For over 3000 years, Traditional Chinese Medicine (TCM) has been used effectively to treat a wide variety of health issues. Acupuncture is the oldest continuously practiced health care system in the world and is the primary health care system for one third of the world’s population. The benefits of acupuncture are now clearly recognized and well documented in Western medical journals and medical institutions across the United States.
Acupuncture and Chinese herbal medicine have evolved over thousands of years. The theory and methods of this medicinehave survived the test of time (those that were not effective were abandoned)… and now continue to survive the test of empirical science.
Traditional Chinese Medicine
Traditional Chinese Medicine (TCM) is a holistic, comprehensive system of health care that includes several modalities. Some of the most common elements of TCM are acupuncture, herbal medicine, tui na (massage), cupping and moxibustion. Frequently, a combination of techniques is utilized during each treatment. The modalities used and at what time depends on the patient and the condition being treated. Below is a short introduction to some common TCM techniques. Further questions or concerns will gladly be answered during treatment sessions.
Due to its safety and non-invasive nature, acupuncture has become one of the most popular forms of complementary health care practiced today. Every treatment is tailored to the individual patient to address the unique imbalances they experience. Symptoms are considered in relation to the person as a whole in order to determine the underlying cause of an illness or disease.
A person’s health is influenced by the flow of Qi (energy) in their body. Disruptions can occur if the flow of Qi is insufficient, unbalanced, or interrupted. Acupuncture is used to help restore this balance.
Acupuncture is the best known of the modalities that make up Traditional Chinese Medicine(TCM). Traditional acupuncture, which has a 2500-year history, utilizes a holistic approach to health maintenance and disease management – in contrast to the more recently developed medical acupuncture, which uses limited techniques based on Western medical diagnoses. Traditional acupuncture, a highly effective system of medical care, is rooted in the premise that health is dependent on the body’s vital energy “Qi”) flowing in a smooth and balanced manner throughout the meridians (channels), which connect all tissues and organs of the body. When this energy flow becomes unbalanced, symptoms begin to surface and illness results. The acupuncturist restores balance to the patient’s Qi by inserting fine needles into specific points on the meridians, correcting any disharmonies by stimulating the body’s natural healing abilities. In the presence of this subtle yet profound intervention, symptoms resolve and patients often experience renewed energy.
Chinese herbal medicine makes use of individual herbal substances which are combined in formulae that individually address the specific health concerns of each patient. There are presently more than 450 substances used in Chinese herbal medicine. Most are of plant origin, although mineral and animal substances are sometimes used.

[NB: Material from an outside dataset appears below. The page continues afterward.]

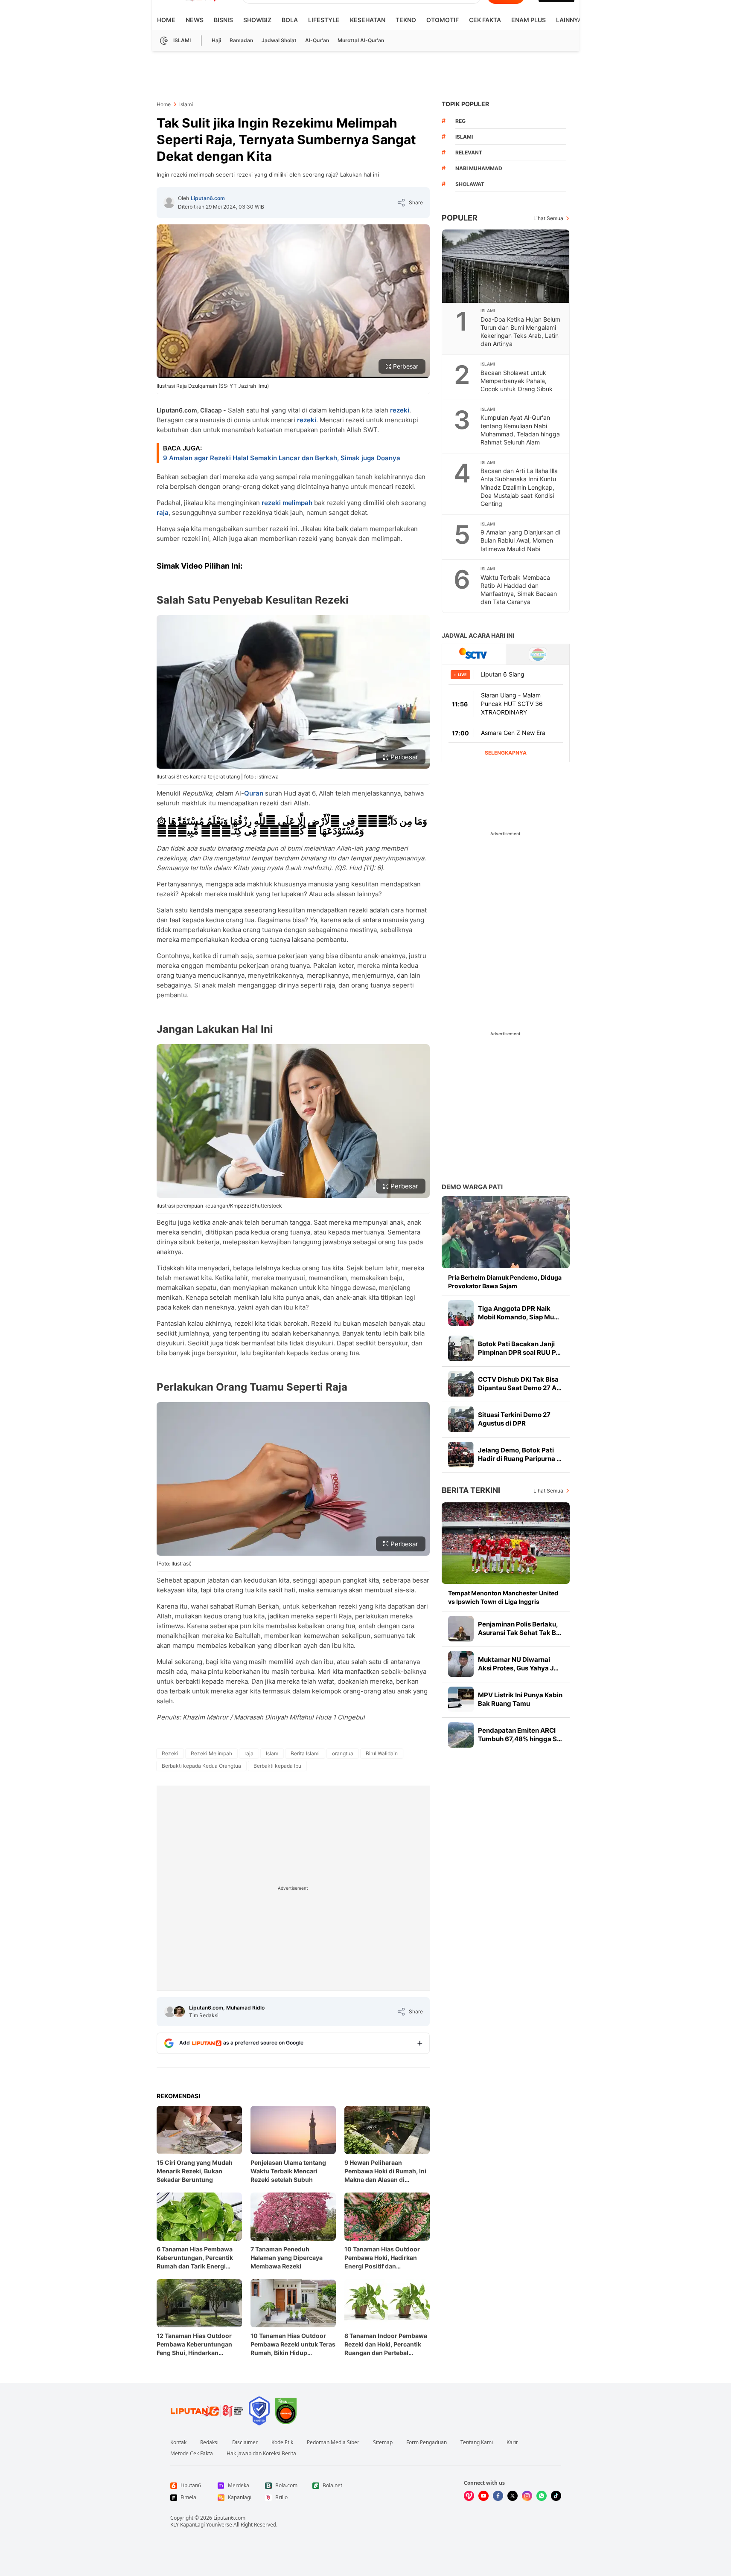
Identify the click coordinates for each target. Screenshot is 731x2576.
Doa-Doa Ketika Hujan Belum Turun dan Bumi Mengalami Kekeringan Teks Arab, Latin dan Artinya (520, 331)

Herbs are combined to address not only a patient’s presenting signs and symptoms but also the root of their illness. Therefore, persons presenting with similar signs and symptoms may receive very different herbal prescriptions. Herbal formulae are continuously modified as the patient’s condition changes.
Herbal medicine aims to treat as well as prevent disease. It strengthens the body, enhances immunity and promotes a sense of general well-being.
Moxibustion uses the herb mugwort (artemsia vulgaris), applied directly or indirectly, in order to warm body regions and acupuncture points, stimulating circulation, encouraging a smoother flow of blood and Qi, and protecting against cold and dampness.
Practitioners consider moxibustion to be especially effective in the treatment of chronic problems, “deficient conditions” (weakness), and in the treatment of the elderly. Moxa has proven to be clinically effective for treatment of common ailments such as acute and chronic pain, digestive disorders, women’s disorders and arthritis.
Low Level Laser Therapy
Laser therapy is the therapeutic application of coherent, monochromatic light at low intensities.
Four widely accepted effects are:
1) Biostimulation/Tissue Regeneration
2) Reduction of Inflammation
Laser therapy adds energy to living systems.
While we are able to explain many of its molecular and biochemical effects, it also adds energy at atomic and subatomic levels. When we understand these deeper effects, perhaps we may know much more about ourselves.
Cupping is a non-invasive method of applying acupressure by creating a vacuum next to the patient’s skin. In Traditional Chinese Medicine it involves placing glass, plastic, or bamboo cups on the skin with a vacuum. The therapy is used to relieve what is called “stagnation” in TCM terms, and is used in the treatment of respiratory diseases such as the common cold, pneumonia, and bronchitis. Cupping is also used to treat back, neck, shoulder and other musculoskeletal pain.
Cupping itself is generally painless; however some red marks or bruising may occur, since treatment causes blood to be drawn to the surface of the skin. Red marks or bruising should dissipate within a few hours or days.